François-Marie Aouret (1694-1778), universalmente conocido con el pseudónimo de Voltaire, fue un escritor ácido y fuertemente polémico respecto a la religión católica, y particularmente, en relación de la Sagrada Eucaristía. Llegó a decir que ésta era "una superstición". Esas palabras irreverentes presentan a la Eucaristía como un absurdo que no entra en la razón. Sin embargo Galileo Galilei (1564-1642), un hombre que sabía razonar, se arrodillaba como un niño delante a la Hostia consagrada. Louis Pasteur (182-1895), célebre científico francés que desarrolló la teoría de las enfermedades infecciosas, se confesaba frecuentemente con el Abbé Huvelin, el padre espiritual del beato Charles de Foucauld y se acercaba diariamente a comulgar. Podemos responder a Voltaire con la afirmación de Blas Pascal: "Si Jesús es el Hijo de Dios, ¿cuál es el problema que esté presente en la Eucaristía? ¿Quién puede poner un límite a la omnipotencia divina?" En la víspera de su Pasión, durante la Cena pascual, el Señor tomó el pan en sus manos y, después de pronunciar la bendición, lo partió y lo dio diciendo: "Tomen, este es mi cuerpo". Después tomó el cáliz, dio gracias, lo dio y todos bebieron de él. Y dijo: "Esta es mi sangre de la alianza, que es derramada por muchos" (Mc 14, 22-24). ¡Qué humildad tan grande la de Dios que quiso quedarse en un bocado de pan! Jesús, como signo de su presencia, escogió pan y vino. Con cada uno de estos dos signos se entrega totalmente, no sólo una parte de sí mismo. Cada uno de los signos representa, a su modo, un aspecto particular de su misterio y nos quieren hablar para que aprendamos a comprender algo más del misterio de Jesucristo.

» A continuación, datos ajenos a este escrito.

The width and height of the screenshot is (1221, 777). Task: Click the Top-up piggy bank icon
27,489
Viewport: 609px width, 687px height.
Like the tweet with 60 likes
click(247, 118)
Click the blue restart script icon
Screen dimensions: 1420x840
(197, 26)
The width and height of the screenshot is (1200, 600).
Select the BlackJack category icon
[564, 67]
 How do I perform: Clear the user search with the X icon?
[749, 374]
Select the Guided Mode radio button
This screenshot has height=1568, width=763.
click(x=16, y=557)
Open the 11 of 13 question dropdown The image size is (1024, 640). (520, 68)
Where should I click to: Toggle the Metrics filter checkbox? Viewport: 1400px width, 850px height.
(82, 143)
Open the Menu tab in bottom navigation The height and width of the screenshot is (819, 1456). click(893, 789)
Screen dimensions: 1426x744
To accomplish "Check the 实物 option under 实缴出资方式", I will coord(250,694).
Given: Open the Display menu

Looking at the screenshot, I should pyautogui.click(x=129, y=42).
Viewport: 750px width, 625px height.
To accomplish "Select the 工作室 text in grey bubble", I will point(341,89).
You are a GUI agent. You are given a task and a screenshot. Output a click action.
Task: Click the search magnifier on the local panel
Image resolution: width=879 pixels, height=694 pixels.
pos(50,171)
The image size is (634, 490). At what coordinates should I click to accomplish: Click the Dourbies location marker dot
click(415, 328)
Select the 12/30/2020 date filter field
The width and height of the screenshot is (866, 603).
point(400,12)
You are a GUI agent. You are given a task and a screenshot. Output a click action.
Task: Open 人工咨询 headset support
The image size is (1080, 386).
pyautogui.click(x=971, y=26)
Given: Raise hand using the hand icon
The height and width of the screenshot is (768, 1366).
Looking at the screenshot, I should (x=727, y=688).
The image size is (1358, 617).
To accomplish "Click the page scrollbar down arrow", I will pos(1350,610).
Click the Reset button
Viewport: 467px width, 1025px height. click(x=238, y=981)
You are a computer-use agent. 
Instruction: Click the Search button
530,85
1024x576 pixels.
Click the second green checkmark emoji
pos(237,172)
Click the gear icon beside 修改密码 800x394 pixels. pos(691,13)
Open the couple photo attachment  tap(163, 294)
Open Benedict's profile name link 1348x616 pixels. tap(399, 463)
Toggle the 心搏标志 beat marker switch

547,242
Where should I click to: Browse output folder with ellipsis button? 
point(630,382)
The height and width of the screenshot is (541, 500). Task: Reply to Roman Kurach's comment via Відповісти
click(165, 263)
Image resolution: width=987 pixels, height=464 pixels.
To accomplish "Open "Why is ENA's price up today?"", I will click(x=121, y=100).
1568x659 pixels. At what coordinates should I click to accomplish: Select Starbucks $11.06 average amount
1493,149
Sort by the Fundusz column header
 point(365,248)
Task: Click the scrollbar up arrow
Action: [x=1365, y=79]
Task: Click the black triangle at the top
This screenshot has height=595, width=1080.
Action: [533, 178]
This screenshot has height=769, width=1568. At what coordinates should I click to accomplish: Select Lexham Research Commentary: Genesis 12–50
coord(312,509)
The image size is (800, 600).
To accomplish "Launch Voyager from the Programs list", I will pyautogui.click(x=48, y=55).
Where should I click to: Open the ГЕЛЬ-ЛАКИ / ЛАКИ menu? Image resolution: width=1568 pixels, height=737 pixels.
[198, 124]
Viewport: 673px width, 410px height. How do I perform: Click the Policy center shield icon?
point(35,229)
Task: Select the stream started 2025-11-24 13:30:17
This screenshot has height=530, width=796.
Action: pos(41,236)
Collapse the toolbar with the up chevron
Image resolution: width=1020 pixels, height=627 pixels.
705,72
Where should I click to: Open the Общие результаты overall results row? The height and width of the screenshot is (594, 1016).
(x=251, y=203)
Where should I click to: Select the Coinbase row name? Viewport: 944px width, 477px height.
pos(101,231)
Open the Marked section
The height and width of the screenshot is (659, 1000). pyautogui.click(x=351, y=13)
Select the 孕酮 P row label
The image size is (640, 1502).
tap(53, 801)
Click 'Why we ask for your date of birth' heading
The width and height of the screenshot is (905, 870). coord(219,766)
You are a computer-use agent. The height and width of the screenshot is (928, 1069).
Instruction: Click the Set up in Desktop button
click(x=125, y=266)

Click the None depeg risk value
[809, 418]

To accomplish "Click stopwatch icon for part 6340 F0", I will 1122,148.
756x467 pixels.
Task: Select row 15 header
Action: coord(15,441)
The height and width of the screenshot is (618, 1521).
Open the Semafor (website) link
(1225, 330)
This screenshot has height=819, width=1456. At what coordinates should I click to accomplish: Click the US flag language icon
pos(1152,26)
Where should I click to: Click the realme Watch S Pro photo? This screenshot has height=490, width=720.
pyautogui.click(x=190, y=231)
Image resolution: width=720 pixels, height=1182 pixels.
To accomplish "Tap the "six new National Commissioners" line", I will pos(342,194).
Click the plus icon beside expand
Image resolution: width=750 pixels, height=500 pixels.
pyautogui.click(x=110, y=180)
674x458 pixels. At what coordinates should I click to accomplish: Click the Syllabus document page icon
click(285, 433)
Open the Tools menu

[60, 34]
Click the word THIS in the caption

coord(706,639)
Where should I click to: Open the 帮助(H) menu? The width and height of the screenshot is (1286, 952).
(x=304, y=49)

Luego de la consagración contemplamos la Hostia, la forma más simple de pan y de alimento, hecho sólo con un poco de harina y agua. Así se ofrece como el alimento de los pobres, a los que el Señor destinó en primer lugar su cercanía. En cada Misa, Dios entrega este pan y lo presenta como fruto de la tierra y del trabajo del hombre. En él queda recogido el esfuerzo humano, el trabajo cotidiano de quien cultiva la tierra, de quien siembra, cosecha y finalmente prepara el pan. Sin embargo, el pan no es sólo producto nuestro; es fruto de la tierra y, por tanto, también don, pues el hecho de que la tierra dé fruto no es mérito nuestro; sólo el Creador podía darle la fertilidad. El pan es fruto de la tierra y a la vez del cielo. Presupone la sinergia de las fuerzas de la tierra y de los dones de lo alto, es decir, del sol y de la lluvia. Tampoco podemos producir nosotros el agua, que necesitamos para preparar el pan. En un período en el que se habla de la desertización y en el que se sigue denunciando el peligro de que los hombres y los animales mueran de sed en las regiones que carecen de agua, somos cada vez más conscientes de la grandeza del don del agua. Entonces, al contemplar más de cerca este pequeño trozo de Hostia blanca, este pan de los pobres, se nos presenta como una síntesis de la creación. Concurren el cielo y la tierra, así como la actividad y el espíritu del hombre. De este modo, comenzamos a comprender por qué el Señor escoge este trozo de pan como su signo.


De modo semejante nos habla también el signo del vino. Ahora bien, mientras el pan hace referencia a la vida diaria, a la sencillez y a la peregrinación, el vino expresa la exquisitez de la creación: la fiesta de alegría que Dios quiere ofrecernos al final de los tiempos y que ya ahora anticipa una vez más como indicio mediante este signo. Pero el vino habla también de la Pasión: la vid debe podarse muchas veces para que sea purificada; la uva tiene que madurar con el sol y la lluvia, y tiene que ser pisada: sólo a través de esta pasión se produce un vino de calidad. En la fiesta del "Corpus Christi", contemplamos sobre todo el signo del pan. Nos recuerda también la peregrinación de Israel durante los 40 años en el desierto. La Hostia es nuestro maná; pero al recibirla se nos invita a la misión. Decía la Madre Teresa de Calcuta: "María, apenas recibió el anuncio de la Encarnación de Jesús en su seno virginal, fue premurosa a entregarlo a su prima Isabel y a Juan el Bautista. También nosotros, apenas recibamos a Jesús en la Sagrada Comunión, vayamos a darlo a los pobres, a los enfermos, a los moribundos, a los marginados y a los rechazados. Sin la Misa, yo no podría vivir un solo día. Y sin Eucaristía no podría llevar su amor a los humildes". Comunión y misión nunca son excluyentes.